The chest tube remains in place until the lung is fully inflated and the air leak has completely sealed, a process that can take several days. Chest tube insertion is an effective method for managing moderate to large pneumothoraces, as well as complex cases like traumatic or secondary pneumothoraces.
Surgical Repair Techniques
Surgical intervention is typically reserved for cases where the air leak persists despite chest tube drainage, or for patients who have experienced a recurrence. The modern approach overwhelmingly favors Video-Assisted Thoracoscopic Surgery (VATS), a minimally invasive technique. VATS uses small incisions through which a camera and specialized instruments are inserted, offering the surgeon an excellent view of the chest cavity.
The primary goal of the VATS procedure is to locate and repair the source of the air leak, commonly a rupture of small, air-filled sacs on the lung surface called blebs or bullae. The surgeon uses surgical staples to resect or seal these abnormal tissues, effectively eliminating the primary cause of the collapse.
The second component of the surgery is pleurodesis, designed to prevent future collapses by permanently adhering the lung to the chest wall. This is achieved by intentionally irritating the pleural surfaces, causing them to scar and stick together. Mechanical pleurodesis involves physically abrading the lining of the chest wall. Alternatively, chemical pleurodesis uses a substance, such as sterile talc, to induce the necessary scarring.
While VATS is the standard, an open thoracotomy is sometimes necessary for complex cases involving significant scarring or failed previous surgeries.
Recovery and Preventing Recurrence
Following any intervention, the patient enters a recovery phase focused on pain management and careful monitoring of lung function. Post-procedure care includes regular chest X-rays to confirm the lung remains fully expanded and to check for any residual air or fluid collection.
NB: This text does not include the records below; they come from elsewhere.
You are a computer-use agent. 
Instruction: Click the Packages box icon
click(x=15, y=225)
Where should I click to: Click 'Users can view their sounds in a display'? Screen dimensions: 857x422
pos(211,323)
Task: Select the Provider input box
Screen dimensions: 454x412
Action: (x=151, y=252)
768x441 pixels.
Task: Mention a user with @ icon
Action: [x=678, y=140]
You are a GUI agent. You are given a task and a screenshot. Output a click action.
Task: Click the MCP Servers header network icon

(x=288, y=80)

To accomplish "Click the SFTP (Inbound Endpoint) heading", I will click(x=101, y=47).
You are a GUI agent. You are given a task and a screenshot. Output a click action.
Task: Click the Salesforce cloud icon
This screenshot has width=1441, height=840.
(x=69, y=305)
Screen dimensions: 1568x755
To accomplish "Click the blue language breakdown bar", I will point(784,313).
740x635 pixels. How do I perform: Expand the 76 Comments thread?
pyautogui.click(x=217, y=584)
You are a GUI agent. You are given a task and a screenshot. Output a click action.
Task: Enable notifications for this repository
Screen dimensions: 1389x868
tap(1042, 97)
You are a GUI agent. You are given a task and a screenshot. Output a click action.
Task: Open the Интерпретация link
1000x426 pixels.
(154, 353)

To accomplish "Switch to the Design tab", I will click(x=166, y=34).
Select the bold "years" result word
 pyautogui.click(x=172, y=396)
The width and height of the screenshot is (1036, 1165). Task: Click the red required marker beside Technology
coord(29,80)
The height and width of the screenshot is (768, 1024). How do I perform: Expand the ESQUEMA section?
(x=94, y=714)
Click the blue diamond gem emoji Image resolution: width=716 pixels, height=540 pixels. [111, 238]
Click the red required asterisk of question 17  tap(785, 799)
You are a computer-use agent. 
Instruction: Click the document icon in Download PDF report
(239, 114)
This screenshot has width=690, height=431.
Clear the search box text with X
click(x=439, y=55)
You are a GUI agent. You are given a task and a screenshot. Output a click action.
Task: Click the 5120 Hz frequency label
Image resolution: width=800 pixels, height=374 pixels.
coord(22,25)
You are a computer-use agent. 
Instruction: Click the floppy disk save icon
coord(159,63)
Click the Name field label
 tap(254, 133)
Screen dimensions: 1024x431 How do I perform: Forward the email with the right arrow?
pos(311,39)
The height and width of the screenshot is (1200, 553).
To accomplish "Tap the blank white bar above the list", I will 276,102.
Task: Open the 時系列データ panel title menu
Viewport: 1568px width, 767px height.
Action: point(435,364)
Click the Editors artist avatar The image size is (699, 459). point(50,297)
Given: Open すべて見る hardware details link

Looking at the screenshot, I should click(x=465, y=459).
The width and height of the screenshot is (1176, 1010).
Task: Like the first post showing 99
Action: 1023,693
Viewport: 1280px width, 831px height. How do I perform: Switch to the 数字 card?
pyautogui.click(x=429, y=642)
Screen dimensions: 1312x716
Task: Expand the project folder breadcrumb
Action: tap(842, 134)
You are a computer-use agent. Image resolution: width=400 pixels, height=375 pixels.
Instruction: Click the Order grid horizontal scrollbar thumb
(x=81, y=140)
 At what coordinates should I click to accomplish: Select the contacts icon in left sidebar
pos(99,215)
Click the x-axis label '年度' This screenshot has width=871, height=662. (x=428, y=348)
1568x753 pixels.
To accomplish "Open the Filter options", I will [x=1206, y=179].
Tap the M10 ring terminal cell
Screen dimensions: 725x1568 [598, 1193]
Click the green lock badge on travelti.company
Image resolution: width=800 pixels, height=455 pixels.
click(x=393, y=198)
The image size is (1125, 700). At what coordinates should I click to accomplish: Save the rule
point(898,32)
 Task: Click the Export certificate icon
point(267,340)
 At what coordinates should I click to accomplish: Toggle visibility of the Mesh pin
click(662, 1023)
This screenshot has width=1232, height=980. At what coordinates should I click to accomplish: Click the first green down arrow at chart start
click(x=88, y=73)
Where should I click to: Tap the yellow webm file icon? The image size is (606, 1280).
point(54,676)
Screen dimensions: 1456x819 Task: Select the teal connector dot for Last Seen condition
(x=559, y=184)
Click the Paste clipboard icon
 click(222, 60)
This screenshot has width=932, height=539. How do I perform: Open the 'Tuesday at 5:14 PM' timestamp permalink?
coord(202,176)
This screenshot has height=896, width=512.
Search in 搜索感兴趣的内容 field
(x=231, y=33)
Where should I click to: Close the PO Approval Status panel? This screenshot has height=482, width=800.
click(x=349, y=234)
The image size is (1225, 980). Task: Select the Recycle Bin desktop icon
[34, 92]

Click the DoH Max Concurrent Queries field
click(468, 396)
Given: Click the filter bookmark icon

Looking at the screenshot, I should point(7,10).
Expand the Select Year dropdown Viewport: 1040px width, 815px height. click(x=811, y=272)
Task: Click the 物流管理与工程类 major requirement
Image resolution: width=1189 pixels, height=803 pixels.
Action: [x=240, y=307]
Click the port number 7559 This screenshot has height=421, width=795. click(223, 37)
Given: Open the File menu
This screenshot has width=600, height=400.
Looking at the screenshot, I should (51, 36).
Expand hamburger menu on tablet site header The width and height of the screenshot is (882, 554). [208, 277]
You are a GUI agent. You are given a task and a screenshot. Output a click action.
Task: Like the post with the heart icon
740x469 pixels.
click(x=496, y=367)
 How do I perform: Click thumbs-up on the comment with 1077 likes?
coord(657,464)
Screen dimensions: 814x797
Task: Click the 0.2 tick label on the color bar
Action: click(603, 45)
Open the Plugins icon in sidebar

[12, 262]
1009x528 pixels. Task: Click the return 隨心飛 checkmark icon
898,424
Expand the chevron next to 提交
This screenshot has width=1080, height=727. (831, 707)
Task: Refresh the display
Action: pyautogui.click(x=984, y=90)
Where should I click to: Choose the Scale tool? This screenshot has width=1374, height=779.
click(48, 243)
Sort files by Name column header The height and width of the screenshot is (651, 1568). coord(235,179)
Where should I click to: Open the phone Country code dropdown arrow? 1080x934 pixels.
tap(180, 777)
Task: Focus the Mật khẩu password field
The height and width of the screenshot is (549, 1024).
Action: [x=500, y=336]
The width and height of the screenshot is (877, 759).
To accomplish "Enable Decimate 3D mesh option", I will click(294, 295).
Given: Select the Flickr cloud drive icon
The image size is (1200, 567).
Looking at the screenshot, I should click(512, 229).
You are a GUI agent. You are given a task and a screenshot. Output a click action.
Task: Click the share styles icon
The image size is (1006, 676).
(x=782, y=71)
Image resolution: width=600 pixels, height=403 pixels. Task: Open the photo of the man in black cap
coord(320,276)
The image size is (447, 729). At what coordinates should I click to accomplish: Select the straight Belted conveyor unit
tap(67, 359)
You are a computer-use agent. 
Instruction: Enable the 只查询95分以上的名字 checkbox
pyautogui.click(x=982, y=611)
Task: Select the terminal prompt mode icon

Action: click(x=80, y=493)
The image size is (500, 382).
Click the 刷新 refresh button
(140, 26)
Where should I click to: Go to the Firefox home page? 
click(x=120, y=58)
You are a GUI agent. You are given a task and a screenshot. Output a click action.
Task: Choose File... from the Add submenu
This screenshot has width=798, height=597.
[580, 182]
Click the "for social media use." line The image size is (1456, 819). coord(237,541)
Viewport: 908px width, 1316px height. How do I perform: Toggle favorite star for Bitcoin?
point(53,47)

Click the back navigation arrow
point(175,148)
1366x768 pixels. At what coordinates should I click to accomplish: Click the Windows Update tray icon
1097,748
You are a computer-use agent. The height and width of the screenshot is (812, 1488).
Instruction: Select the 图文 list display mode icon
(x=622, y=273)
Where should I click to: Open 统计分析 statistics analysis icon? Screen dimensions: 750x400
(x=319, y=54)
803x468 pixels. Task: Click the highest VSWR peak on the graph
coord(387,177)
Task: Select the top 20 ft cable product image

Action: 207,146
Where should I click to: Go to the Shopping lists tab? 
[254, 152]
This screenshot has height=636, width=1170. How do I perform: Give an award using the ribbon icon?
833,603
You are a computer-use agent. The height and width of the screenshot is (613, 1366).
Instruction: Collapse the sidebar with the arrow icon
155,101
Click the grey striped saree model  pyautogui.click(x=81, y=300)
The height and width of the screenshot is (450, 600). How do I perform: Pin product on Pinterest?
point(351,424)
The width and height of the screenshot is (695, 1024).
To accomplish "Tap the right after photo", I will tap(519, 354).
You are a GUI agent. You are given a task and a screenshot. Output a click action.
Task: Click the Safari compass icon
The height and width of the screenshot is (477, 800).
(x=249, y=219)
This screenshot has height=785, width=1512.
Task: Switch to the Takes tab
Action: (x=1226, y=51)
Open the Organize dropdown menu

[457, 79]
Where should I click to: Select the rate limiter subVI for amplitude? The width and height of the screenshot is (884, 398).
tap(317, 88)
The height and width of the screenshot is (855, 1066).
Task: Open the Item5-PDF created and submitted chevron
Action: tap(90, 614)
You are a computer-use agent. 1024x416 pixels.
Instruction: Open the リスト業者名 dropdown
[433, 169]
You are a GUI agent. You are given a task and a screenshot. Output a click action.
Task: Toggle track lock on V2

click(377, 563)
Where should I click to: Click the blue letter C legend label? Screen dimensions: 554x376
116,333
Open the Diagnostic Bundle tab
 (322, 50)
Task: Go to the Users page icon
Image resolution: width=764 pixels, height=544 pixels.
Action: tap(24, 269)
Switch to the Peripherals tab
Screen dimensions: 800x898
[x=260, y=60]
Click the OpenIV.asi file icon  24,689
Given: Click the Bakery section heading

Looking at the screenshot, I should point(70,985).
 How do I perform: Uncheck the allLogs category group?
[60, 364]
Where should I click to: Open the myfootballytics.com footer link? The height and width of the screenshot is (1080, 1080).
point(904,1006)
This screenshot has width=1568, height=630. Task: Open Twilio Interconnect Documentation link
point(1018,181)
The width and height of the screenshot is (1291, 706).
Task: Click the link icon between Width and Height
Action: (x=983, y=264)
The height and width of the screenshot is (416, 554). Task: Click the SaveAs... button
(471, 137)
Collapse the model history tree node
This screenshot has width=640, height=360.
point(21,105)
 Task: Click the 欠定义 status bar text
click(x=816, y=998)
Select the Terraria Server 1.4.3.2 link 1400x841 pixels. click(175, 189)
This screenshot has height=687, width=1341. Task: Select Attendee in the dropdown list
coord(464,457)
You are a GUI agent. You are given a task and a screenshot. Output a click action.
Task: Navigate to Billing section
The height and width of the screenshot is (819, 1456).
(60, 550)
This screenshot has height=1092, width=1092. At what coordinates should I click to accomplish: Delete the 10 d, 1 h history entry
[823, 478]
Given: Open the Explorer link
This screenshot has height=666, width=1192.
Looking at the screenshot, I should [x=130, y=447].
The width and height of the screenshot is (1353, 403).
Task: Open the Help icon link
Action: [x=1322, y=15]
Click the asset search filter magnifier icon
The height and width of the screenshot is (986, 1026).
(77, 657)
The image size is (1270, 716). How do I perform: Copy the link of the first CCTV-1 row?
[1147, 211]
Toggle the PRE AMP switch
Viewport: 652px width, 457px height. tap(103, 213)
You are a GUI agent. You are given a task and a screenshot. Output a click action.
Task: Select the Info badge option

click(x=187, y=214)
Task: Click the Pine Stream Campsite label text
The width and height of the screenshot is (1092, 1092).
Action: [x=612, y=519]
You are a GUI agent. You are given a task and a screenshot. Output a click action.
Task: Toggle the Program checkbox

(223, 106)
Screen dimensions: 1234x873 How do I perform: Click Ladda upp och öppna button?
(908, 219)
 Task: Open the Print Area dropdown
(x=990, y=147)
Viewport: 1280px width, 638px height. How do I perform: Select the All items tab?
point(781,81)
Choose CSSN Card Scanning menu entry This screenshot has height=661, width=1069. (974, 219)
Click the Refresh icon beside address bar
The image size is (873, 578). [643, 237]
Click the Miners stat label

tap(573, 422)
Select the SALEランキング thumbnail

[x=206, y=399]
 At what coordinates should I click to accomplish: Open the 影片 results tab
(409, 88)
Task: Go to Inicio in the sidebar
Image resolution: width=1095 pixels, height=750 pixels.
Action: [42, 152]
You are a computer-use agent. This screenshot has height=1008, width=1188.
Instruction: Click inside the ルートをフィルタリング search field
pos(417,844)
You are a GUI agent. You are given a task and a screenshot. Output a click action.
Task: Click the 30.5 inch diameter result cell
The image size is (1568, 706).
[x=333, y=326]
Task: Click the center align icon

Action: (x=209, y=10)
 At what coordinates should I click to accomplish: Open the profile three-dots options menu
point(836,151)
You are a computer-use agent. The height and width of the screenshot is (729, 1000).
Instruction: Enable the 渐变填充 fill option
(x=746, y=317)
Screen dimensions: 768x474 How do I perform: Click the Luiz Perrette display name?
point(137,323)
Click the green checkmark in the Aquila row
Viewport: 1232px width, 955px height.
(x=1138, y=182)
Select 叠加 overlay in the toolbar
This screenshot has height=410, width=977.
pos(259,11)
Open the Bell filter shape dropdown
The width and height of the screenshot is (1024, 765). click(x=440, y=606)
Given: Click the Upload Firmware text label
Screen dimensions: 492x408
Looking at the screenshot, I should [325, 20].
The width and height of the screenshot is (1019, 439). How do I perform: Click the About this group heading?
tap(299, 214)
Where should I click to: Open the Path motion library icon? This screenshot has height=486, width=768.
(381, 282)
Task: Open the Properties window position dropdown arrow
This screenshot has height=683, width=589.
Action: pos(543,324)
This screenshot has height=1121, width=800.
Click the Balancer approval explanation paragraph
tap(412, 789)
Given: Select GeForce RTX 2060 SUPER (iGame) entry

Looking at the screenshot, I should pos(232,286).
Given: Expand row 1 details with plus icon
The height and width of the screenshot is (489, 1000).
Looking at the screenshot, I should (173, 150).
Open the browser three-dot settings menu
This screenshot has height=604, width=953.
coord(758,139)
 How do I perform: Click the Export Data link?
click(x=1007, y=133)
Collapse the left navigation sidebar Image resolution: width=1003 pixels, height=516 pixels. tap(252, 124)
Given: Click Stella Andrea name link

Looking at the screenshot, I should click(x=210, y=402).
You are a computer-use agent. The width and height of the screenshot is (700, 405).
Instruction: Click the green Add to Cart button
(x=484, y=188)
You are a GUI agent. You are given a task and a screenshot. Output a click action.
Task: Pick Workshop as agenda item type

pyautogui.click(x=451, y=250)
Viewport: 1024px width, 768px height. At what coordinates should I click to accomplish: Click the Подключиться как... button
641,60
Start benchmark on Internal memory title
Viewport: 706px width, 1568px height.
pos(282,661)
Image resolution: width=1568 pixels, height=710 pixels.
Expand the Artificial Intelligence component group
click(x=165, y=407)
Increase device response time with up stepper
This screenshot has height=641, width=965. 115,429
Long-term health management is paramount for preventing a recurrence. The single most impactful action a patient can take is absolute and permanent smoking cessation, as smoking is strongly linked to the underlying lung abnormalities that cause pneumothorax.
Patients are also advised to temporarily avoid activities that involve significant pressure changes. This includes refraining from air travel and high-altitude exposure for several weeks to months, as lower atmospheric pressure can cause any remaining trapped air to expand. Scuba diving is typically restricted permanently due to the high risk of a recurrent collapse under increasing water pressure.